Speaker
Description
Graph Neural Networks (GNNs) are a leading approach for particle track reconstruction, typically following a three-step pipeline: graph construction, edge classification, and graph segmentation. In edge-classification pipelines like ACORN, the segmentation step is often a trade-off between the speed of local algorithms (e.g., Junction Removal) and the accuracy of global algorithms (e.g., Walkthrough). While the latter achieves superior physics performance by evaluating global path features, its combinatorial complexity limits scalability.

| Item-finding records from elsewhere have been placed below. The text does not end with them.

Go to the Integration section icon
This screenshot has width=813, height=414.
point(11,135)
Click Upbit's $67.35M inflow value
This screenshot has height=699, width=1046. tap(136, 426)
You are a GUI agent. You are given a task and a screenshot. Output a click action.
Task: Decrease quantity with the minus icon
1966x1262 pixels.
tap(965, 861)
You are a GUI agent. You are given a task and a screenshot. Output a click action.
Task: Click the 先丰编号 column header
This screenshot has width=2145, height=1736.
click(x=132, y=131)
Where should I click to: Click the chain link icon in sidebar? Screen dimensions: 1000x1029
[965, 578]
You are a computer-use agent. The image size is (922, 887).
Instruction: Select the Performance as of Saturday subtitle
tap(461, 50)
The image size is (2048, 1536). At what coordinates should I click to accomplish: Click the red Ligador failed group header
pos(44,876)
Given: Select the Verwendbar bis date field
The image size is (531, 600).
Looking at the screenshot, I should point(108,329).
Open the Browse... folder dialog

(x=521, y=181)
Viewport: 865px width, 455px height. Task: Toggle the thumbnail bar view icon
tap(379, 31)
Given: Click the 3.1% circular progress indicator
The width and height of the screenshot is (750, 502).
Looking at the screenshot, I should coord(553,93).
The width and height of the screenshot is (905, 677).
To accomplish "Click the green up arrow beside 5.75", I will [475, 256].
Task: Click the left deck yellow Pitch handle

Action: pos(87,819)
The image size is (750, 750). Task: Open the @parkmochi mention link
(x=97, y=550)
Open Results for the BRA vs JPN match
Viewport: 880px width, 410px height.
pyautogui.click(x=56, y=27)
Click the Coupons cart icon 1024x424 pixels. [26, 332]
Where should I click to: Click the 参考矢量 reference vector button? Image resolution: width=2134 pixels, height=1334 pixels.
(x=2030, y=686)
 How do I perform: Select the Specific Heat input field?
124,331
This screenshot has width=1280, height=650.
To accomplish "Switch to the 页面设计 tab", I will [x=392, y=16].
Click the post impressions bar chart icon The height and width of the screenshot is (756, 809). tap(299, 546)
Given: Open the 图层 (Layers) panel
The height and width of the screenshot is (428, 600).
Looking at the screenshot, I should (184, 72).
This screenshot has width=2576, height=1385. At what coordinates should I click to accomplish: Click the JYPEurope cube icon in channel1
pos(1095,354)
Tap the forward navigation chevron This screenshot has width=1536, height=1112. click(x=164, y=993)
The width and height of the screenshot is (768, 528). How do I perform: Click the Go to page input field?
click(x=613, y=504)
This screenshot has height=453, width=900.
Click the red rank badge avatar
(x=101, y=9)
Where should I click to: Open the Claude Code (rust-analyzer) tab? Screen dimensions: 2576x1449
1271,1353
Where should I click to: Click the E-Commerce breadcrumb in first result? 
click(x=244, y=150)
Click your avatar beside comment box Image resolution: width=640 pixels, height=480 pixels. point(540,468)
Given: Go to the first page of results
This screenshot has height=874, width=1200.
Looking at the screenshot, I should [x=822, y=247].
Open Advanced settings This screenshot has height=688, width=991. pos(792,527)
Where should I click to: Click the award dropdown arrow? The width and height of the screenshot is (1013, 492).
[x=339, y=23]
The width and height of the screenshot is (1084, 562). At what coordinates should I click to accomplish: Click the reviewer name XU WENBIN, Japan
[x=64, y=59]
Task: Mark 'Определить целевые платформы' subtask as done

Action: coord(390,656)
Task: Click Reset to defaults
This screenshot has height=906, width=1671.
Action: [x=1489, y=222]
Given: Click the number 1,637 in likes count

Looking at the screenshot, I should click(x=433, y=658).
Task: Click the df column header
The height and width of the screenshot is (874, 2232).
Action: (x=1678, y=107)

In this talk, we introduce two novel methods to bridge this gap. First, we propose “D-WALK” (Dynamic programming-based WALKthrough), an algorithm that enables access to global path features without the exhaustive combinatorial search, significantly improving execution timing. Notably, D-WALK extends the capabilities of traditional walkthroughs by enabling efficient path comparisons in both directions, resolving ambiguities at junctions with both multiple incoming and multiple outgoing edges. Second, we introduce “Junction Resolution,” an extension to local segmentation that resolves graph ambiguities using learned edge embeddings from a modified GNN. We demonstrate that Junction Resolution achieves physics performance comparable to or better than global walkthroughs while maintaining the efficiency of local methods. Using the newly released ColliderML dataset, we show that these methods offer a scalable path forward for GNN-based tracking with substantial gains in both physics accuracy and computational throughput.